Texto mostrado:
-.-.-
Y también eran célebres entonces, además de éstos, otros muchos que tuvieron el
primer puesto en la sucesión de los apóstoles. Estos magníficos discípulos de
tan grandes hombres edificaban sobre los cimientos de las iglesias echados
anteriormente en cada lugar por los apóstoles, acrecentaban más y más la
predicación y sembraban por toda la extensión de la tierra habitada la semilla
salvadora del reino de los cielos.
Efectivamente,
muchos de los discípulos de entonces, heridos en sus almas por la palabra divina
con un amor muy fuerte a la filosofía, primeramente cumplían el mandato salvador
repartiendo entre los indigentes sus bienes, y luego emprendían viaje y
realizaban obra de evangelistas, empeñando su honor en predicar a los que
todavía no habían oído la palabra de la fe y en transmitir por escrito los
divinos evangelios.
Estos hombres no
hacían más que echar los fundamentos de la fe en algunos lugares extranjeros y
establecer a otros como pastores, encargándoles el cultivo de los recién
admitidos, y en seguida se trasladaban a otras regiones y a otras gentes con la
gracia y la cooperación de Dios, puesto que por medio de ellos seguían
realizándose aún entonces muchos y maravillosos poderes del Espíritu divino, de
suerte que, desde la primera vez que los oían, muchedumbres enteras de hombres
recibían en masa con ardor en sus almas la religión del Creador del universo.
-.-.-
Datos sin procesar:
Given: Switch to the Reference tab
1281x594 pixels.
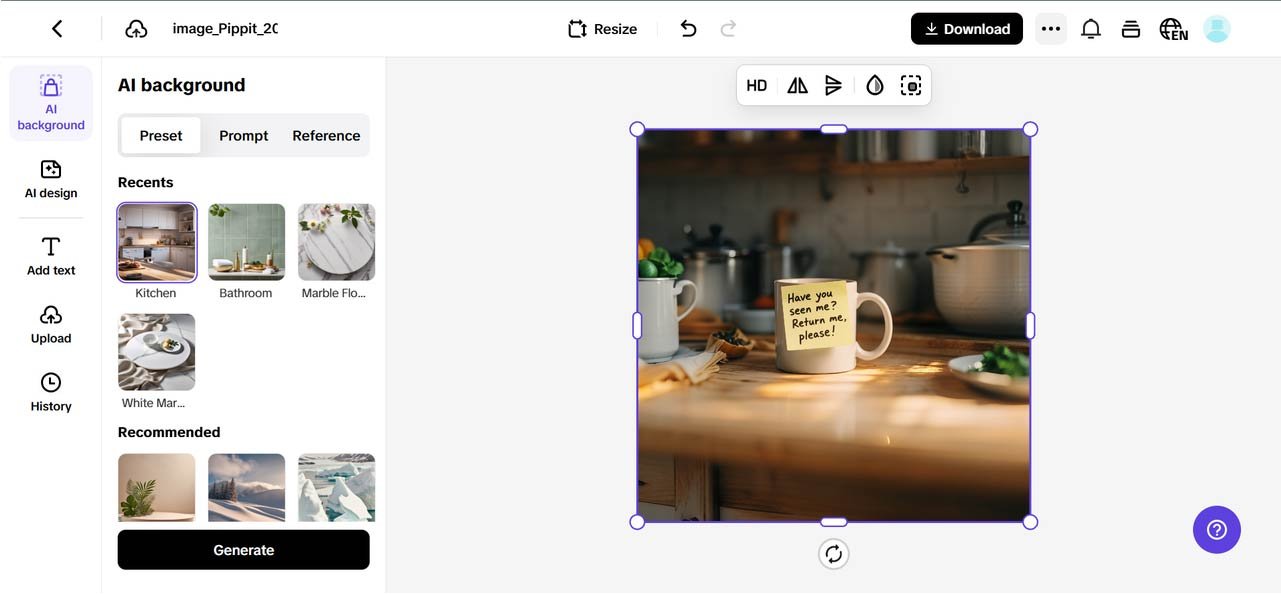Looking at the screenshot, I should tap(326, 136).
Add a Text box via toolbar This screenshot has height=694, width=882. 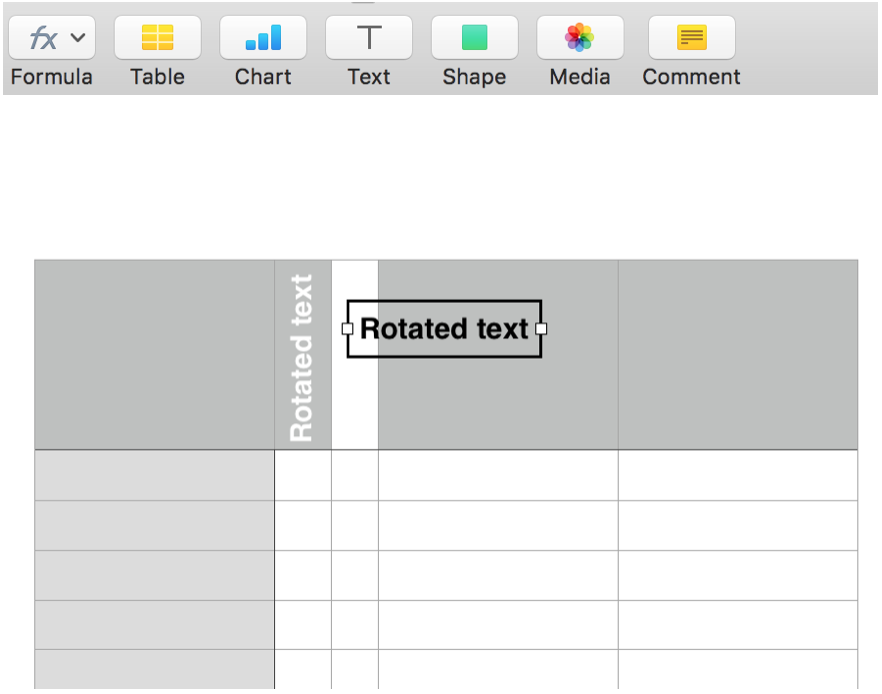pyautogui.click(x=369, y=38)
-.-.-
Requisitos de la tarea: Según el texto sobre los discípulos de los apóstoles, ¿qué hacían primero muchos de ellos antes de emprender viaje? El material no interviene en esto.

Respuesta de la tarea: Repartían sus bienes entre los indigentes.